By Kerry Smith, Editor, St. Louis Construction News & Review Magazine
A study released July 31 by labor market intelligence firm Greenwich.HR shows that the U.S. construction workforce is still recovering from the economic wounds inflicted 10 years ago when the housing bubble burst.
According to Issi Romem, chief economist at Orange County, CA-based BuildZoom, the construction industry continues having trouble finding enough workers to fulfill online job postings in all 50 states. The economist’s most recent study gauges the severity of the construction labor shortage, state by state, according to how long online job postings remain open over a period of 45 days.
In the study, Missouri ranks 12th from the top in terms of having outstanding residential construction job postings that remain unfilled after this period of time. Illinois ranks 13th, just above the U.S. average. At the very bottom of the ranking are Mississippi and Idaho.

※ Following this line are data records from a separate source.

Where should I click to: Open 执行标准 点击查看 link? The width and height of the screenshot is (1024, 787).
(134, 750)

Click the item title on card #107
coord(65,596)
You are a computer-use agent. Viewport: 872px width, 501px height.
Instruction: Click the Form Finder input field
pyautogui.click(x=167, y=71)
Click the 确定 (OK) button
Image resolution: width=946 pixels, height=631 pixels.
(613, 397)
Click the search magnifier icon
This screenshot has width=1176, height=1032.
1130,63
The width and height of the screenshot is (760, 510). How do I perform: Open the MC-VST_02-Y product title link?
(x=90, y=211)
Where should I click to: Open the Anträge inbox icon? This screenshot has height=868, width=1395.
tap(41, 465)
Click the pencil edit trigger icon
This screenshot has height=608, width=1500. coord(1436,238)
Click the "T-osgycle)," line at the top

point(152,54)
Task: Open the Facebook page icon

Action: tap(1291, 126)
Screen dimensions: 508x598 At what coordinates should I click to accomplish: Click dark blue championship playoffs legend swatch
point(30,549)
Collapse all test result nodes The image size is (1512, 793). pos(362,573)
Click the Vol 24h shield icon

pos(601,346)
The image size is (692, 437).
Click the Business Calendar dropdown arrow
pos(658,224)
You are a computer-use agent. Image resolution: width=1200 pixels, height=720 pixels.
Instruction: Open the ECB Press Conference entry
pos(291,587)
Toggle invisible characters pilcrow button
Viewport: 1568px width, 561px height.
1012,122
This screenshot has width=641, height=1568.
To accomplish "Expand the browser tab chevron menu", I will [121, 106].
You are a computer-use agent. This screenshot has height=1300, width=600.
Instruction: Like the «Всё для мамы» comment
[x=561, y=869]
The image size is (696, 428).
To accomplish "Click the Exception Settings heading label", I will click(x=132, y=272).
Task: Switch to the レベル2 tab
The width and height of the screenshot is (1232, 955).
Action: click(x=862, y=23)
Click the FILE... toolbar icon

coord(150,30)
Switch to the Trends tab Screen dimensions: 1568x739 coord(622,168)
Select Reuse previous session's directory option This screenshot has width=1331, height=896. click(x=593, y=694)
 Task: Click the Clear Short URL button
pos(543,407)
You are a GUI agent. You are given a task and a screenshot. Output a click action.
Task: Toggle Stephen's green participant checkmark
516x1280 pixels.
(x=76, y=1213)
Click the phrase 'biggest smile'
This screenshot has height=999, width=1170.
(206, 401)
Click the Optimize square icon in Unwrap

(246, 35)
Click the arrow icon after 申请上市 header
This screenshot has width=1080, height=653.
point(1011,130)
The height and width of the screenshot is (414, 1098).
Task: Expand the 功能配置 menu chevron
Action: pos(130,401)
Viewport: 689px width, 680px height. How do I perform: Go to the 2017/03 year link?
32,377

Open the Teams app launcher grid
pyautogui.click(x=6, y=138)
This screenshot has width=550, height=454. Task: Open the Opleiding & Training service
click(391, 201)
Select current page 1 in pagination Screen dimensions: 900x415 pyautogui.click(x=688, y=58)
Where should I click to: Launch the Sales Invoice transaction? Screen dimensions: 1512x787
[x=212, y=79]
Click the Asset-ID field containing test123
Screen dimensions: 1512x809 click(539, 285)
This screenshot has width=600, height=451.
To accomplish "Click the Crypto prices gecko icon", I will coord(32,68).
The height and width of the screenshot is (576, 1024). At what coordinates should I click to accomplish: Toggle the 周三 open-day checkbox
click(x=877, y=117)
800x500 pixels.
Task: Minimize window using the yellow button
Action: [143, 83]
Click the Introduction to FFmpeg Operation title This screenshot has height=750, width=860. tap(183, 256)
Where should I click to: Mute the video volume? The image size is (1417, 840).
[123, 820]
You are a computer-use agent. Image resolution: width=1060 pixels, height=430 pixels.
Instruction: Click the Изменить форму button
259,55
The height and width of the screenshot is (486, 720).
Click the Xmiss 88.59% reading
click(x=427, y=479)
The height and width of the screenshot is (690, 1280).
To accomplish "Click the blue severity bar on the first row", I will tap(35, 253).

Romem, whose firm teamed with Greenwich.HR to perform the study, says it underscores that a shortage of construction labor continues to exist 10 years after the subprime mortgage crisis and the ensuing financial meltdown. “Measuring the intensity of a shortage requires one to observe unmet demand,” said Romem. “One way of gauging a shortage that involves labor is to observe the difficulty of hiring workers. This study uses data about online construction job postings in order to observe the share of postings that remain online after 45 days. Nationally, the employment rate of construction workers has fully recovered from its tumble during the housing bust, but the construction workforce has substantially diminished,” he added.
From a high of 11.7 million construction workers employed across the U.S. in 2005, that number fell to 10.8 million workers in 2010. And despite the recovery in the years since, the size of the construction workforce continued to shrink to as little as 10.2 million in 2016, according to the study.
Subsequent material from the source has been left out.